# Text section:
OpenSUN3D: 1st Workshop Challenge on Open-Vocabulary 3D Scene Understanding

This report provides an overview of the challenge hosted at the OpenSUN3D Workshop on Open-Vocabulary 3D Scene Understanding held in conjunction with ICCV 2023. The goal of this workshop series is to provide a platform for exploration and discussion of open-vocabulary 3D scene understanding tasks, including but not limited to segmentation, detection and mapping. We provide an overview of the challenge hosted at the workshop, present the challenge dataset, the evaluation methodology, and brief descriptions of the winning methods. For additional details, please see https://opensun3d.github.io/index_iccv23.html.

From 2D to 3D: Re-thinking Benchmarking of Monocular Depth Prediction

There have been numerous recently proposed methods for monocular depth prediction (MDP) coupled with the equally rapid evolution of benchmarking tools. However, we argue that MDP is currently witnessing benchmark over-fitting and relying on metrics that are only partially helpful to gauge the usefulness of the predictions for 3D applications. This limits the design and development of novel methods that are truly aware of - and improving towards estimating - the 3D structure of the scene rather than optimizing 2D-based distances. In this work, we aim to bring structural awareness to MDP, an inherently 3D task, by exhibiting the limits of evaluation metrics towards assessing the quality of the 3D geometry. We propose a set of metrics well suited to evaluate the 3D geometry of MDP approaches and a novel indoor benchmark, RIO-D3D, crucial for the proposed evaluation methodology. Our benchmark is based on a real-world dataset featuring high-quality rendered depth maps obtained from RGB-D reconstructions. We further demonstrate this to help benchmark the closely-tied task of 3D scene completion.

# Collected material:
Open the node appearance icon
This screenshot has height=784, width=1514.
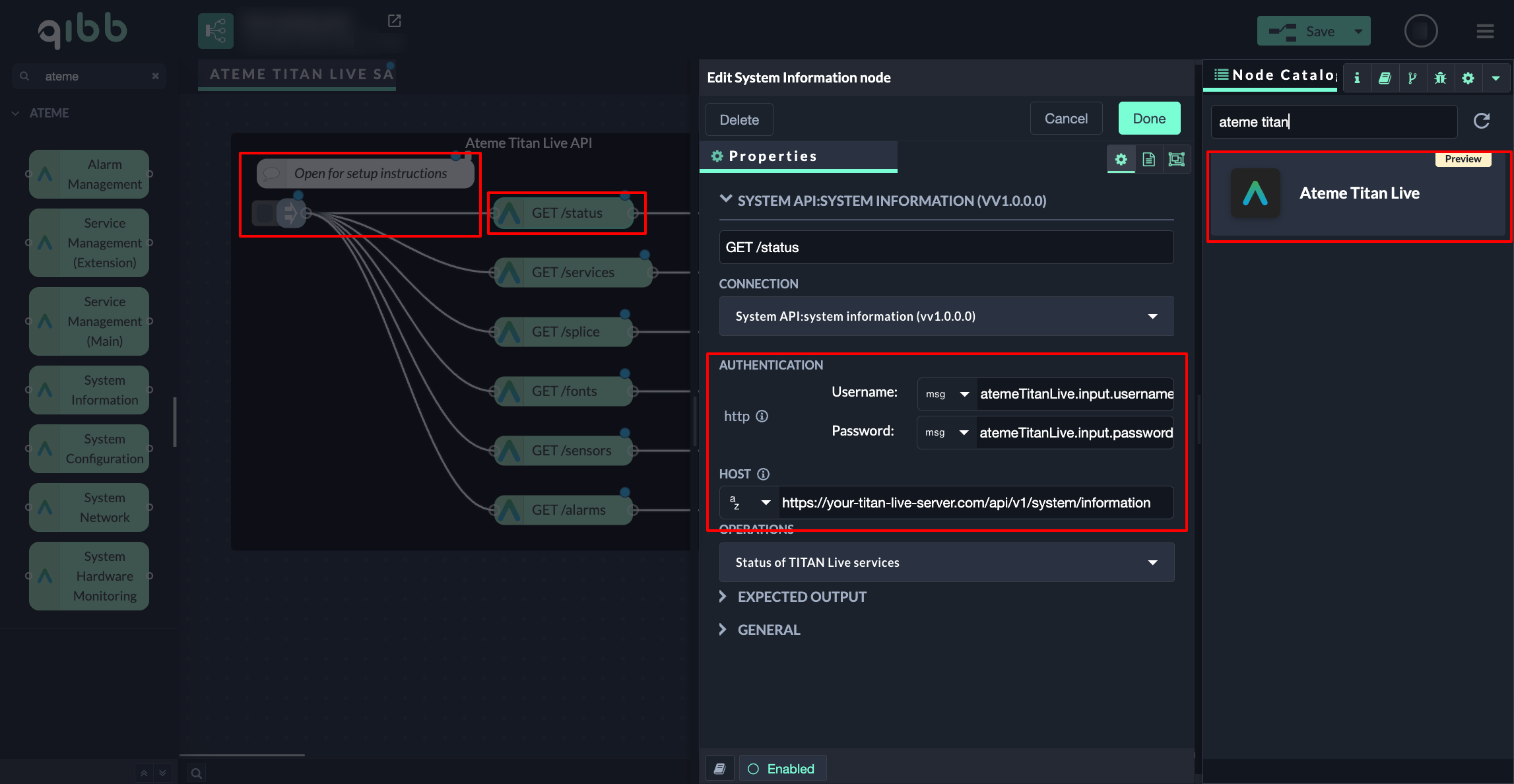(x=1176, y=159)
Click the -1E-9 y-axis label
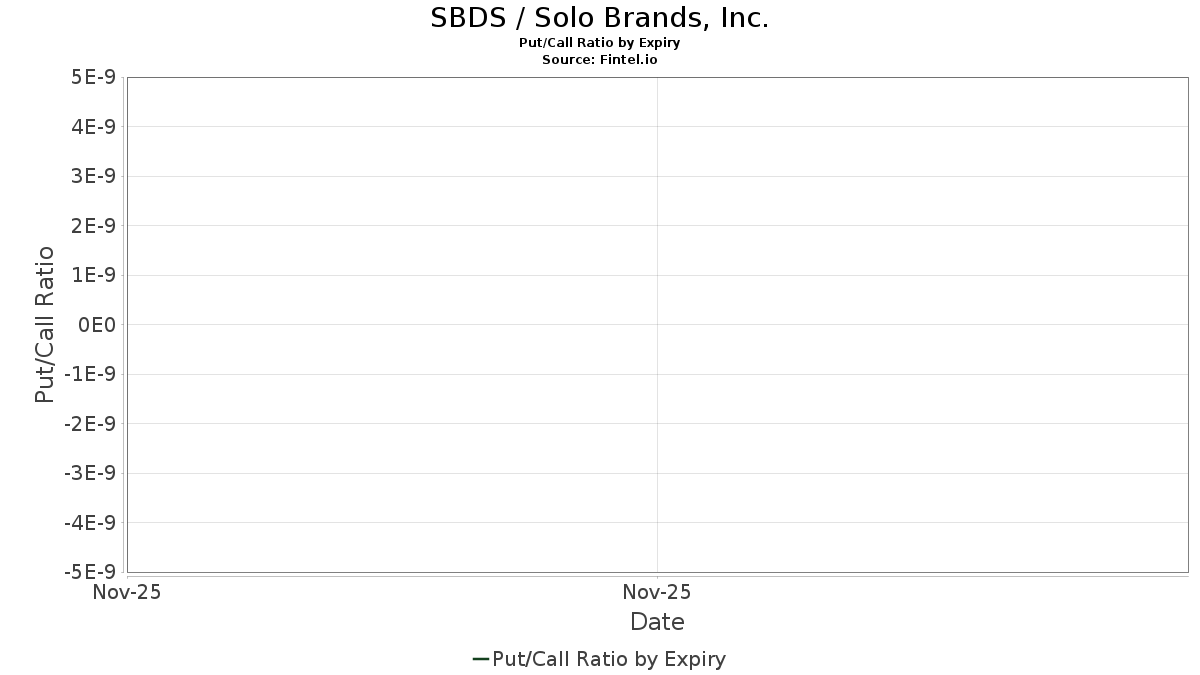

# What you will do:
A) Retype the passage of the research abstracts that opens with the words containing "This report provides" and closes with "please see https://opensun3d.github.io/index_iccv23.html.".
B) Name every example task of open-vocabulary 3D scene understanding that the research abstracts list.
C) Proceed with the research abstracts on 3D scene understanding and depth prediction, starting after their last sentence.
These lines come from a separate source.

# Task-by-task results:
A)
This report provides an overview of the challenge hosted at the OpenSUN3D Workshop on Open-Vocabulary 3D Scene Understanding held in conjunction with ICCV 2023. The goal of this workshop series is to provide a platform for exploration and discussion of open-vocabulary 3D scene understanding tasks, including but not limited to segmentation, detection and mapping. We provide an overview of the challenge hosted at the workshop, present the challenge dataset, the evaluation methodology, and brief descriptions of the winning methods. For additional details, please see https://opensun3d.github.io/index_iccv23.html.

B) Segmentation, detection, mapping

C)
SceneGraphFusion: Incremental 3D Scene Graph Prediction from RGB-D Sequences

Scene graphs are a compact and explicit representation successfully used in a variety of 2D scene understanding tasks. This work proposes a method to incrementally build up semantic scene graphs from a 3D environment given a sequence of RGB-D frames. To this end, we aggregate PointNet features from primitive scene components by means of a graph neural network. We also propose a novel attention mechanism well suited for partial and missing graph data present in such an incremental reconstruction scenario. Although our proposed method is designed to run on submaps of the scene, we show it also transfers to entire 3D scenes. Experiments show that our approach outperforms 3D scene graph prediction methods by a large margin and its accuracy is on par with other 3D semantic and panoptic segmentation methods while running at 35 Hz.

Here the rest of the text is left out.